Collected data entries

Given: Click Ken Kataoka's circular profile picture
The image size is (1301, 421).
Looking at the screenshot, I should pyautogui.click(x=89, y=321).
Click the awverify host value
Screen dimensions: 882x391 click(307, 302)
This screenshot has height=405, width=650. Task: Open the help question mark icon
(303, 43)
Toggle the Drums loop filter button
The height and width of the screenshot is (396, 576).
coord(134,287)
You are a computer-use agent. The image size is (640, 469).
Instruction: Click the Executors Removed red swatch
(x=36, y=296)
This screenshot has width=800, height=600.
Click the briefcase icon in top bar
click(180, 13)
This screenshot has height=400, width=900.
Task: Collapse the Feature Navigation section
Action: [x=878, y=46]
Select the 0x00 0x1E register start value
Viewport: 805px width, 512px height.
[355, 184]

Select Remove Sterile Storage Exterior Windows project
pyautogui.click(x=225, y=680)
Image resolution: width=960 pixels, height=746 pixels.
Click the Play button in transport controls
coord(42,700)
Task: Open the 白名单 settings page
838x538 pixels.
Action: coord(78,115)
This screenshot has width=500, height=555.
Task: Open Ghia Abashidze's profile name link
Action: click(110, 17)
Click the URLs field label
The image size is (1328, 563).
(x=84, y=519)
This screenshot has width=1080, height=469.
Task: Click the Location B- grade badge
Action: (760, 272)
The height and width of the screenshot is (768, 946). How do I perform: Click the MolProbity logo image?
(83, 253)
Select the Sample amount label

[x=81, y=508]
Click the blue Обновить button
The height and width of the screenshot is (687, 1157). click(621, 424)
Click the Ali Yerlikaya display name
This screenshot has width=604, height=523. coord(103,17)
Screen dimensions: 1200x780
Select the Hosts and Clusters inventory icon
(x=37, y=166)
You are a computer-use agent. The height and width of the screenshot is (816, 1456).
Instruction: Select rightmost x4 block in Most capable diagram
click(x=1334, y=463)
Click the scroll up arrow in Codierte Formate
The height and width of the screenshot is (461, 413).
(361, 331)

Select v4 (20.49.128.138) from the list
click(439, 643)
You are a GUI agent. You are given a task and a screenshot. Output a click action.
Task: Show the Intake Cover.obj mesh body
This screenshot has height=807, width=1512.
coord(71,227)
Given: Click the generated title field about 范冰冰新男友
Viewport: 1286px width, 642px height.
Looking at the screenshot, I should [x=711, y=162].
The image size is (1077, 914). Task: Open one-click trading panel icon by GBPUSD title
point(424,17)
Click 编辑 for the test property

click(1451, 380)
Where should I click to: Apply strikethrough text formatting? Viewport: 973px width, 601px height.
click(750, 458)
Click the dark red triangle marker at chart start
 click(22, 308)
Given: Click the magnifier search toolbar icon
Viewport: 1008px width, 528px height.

**The task**: Retype each line above with no alterations.

**Answer to this task**:
Given: Click Ken Kataoka's circular profile picture
The image size is (1301, 421).
Looking at the screenshot, I should pyautogui.click(x=89, y=321).
Click the awverify host value
Screen dimensions: 882x391 click(307, 302)
This screenshot has height=405, width=650. Task: Open the help question mark icon
(303, 43)
Toggle the Drums loop filter button
The height and width of the screenshot is (396, 576).
coord(134,287)
You are a computer-use agent. The image size is (640, 469).
Instruction: Click the Executors Removed red swatch
(x=36, y=296)
This screenshot has width=800, height=600.
Click the briefcase icon in top bar
click(180, 13)
This screenshot has height=400, width=900.
Task: Collapse the Feature Navigation section
Action: [x=878, y=46]
Select the 0x00 0x1E register start value
Viewport: 805px width, 512px height.
[355, 184]

Select Remove Sterile Storage Exterior Windows project
pyautogui.click(x=225, y=680)
Image resolution: width=960 pixels, height=746 pixels.
Click the Play button in transport controls
coord(42,700)
Task: Open the 白名单 settings page
838x538 pixels.
Action: coord(78,115)
This screenshot has width=500, height=555.
Task: Open Ghia Abashidze's profile name link
Action: click(110, 17)
Click the URLs field label
The image size is (1328, 563).
(x=84, y=519)
This screenshot has width=1080, height=469.
Task: Click the Location B- grade badge
Action: (760, 272)
The height and width of the screenshot is (768, 946). How do I perform: Click the MolProbity logo image?
(83, 253)
Select the Sample amount label

[x=81, y=508]
Click the blue Обновить button
The height and width of the screenshot is (687, 1157). click(621, 424)
Click the Ali Yerlikaya display name
This screenshot has width=604, height=523. coord(103,17)
Screen dimensions: 1200x780
Select the Hosts and Clusters inventory icon
(x=37, y=166)
You are a computer-use agent. The height and width of the screenshot is (816, 1456).
Instruction: Select rightmost x4 block in Most capable diagram
click(x=1334, y=463)
Click the scroll up arrow in Codierte Formate
The height and width of the screenshot is (461, 413).
(361, 331)

Select v4 (20.49.128.138) from the list
click(439, 643)
You are a GUI agent. You are given a task and a screenshot. Output a click action.
Task: Show the Intake Cover.obj mesh body
This screenshot has height=807, width=1512.
coord(71,227)
Given: Click the generated title field about 范冰冰新男友
Viewport: 1286px width, 642px height.
Looking at the screenshot, I should [x=711, y=162].
The image size is (1077, 914). Task: Open one-click trading panel icon by GBPUSD title
point(424,17)
Click 编辑 for the test property

click(1451, 380)
Where should I click to: Apply strikethrough text formatting? Viewport: 973px width, 601px height.
click(750, 458)
Click the dark red triangle marker at chart start
 click(22, 308)
Given: Click the magnifier search toolbar icon
Viewport: 1008px width, 528px height.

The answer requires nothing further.